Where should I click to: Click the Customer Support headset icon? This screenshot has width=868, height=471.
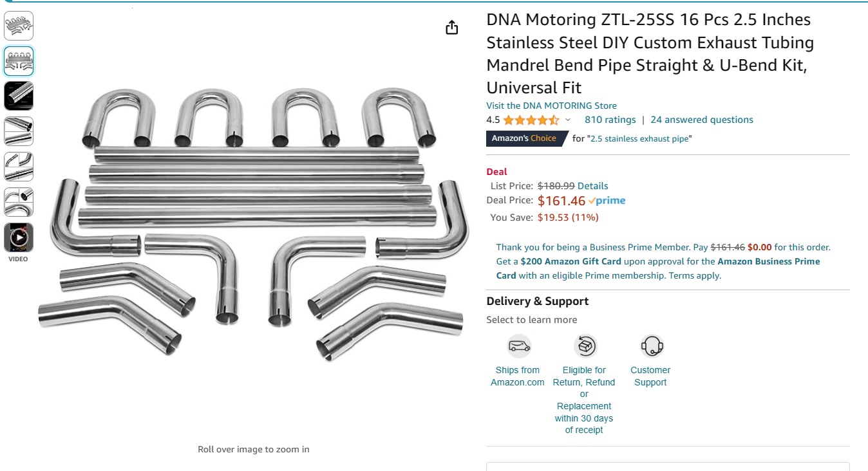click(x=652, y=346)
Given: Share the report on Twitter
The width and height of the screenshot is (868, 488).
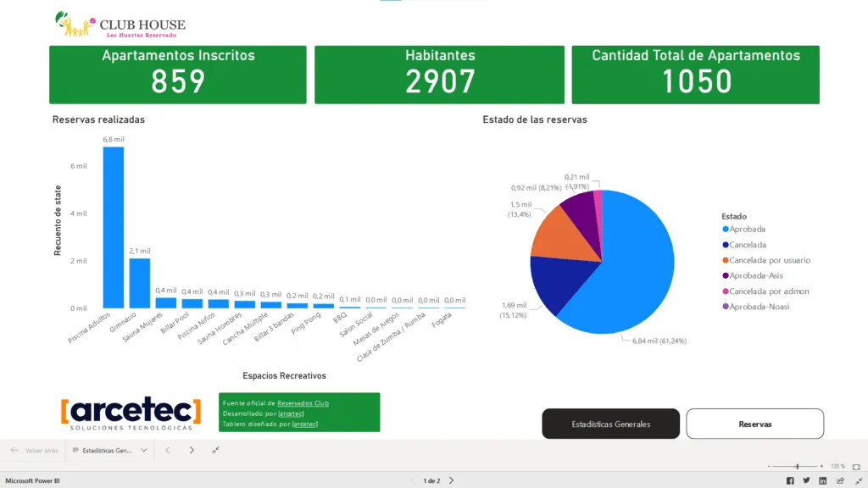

----

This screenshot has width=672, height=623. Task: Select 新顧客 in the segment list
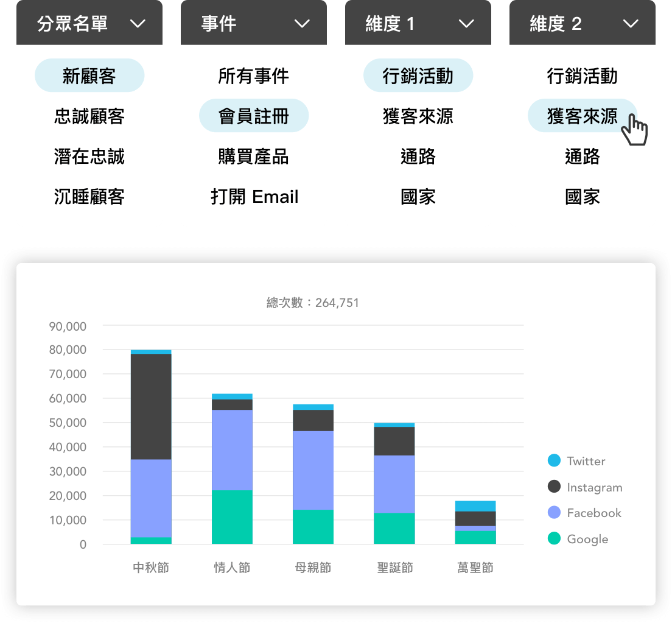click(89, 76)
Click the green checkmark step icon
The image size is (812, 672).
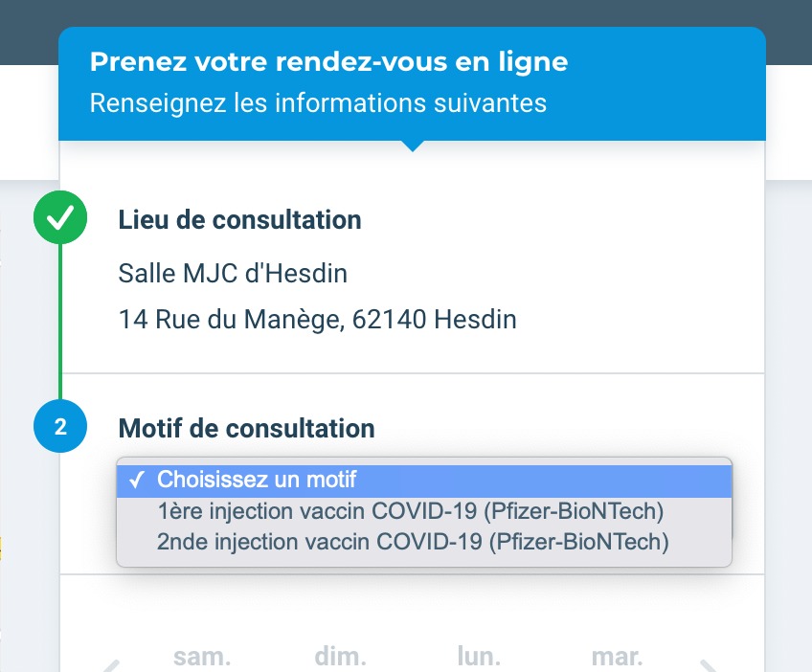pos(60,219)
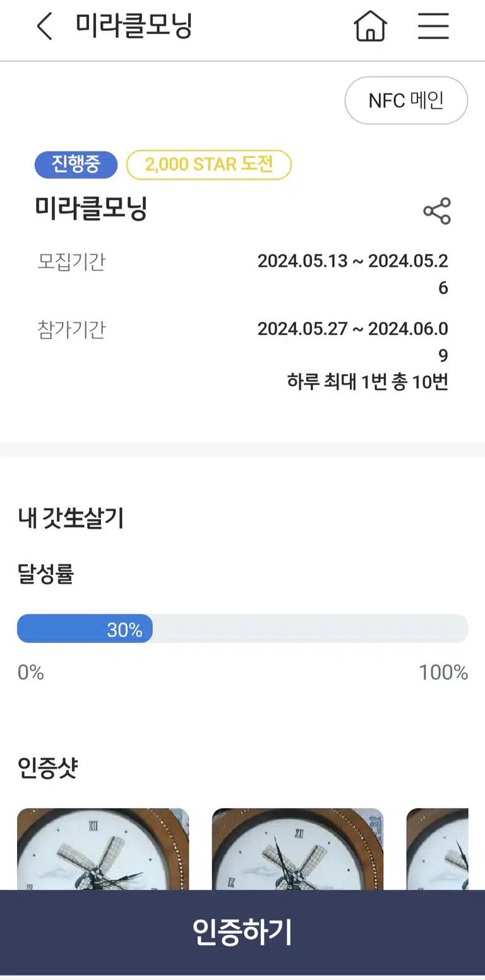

----

Look above for the line holding "Given: Share the report on Twitter" and the line holding "The width and", then output exactly those two lines and every line between them, nothing more.

Given: Share the report on Twitter
The width and height of the screenshot is (868, 488).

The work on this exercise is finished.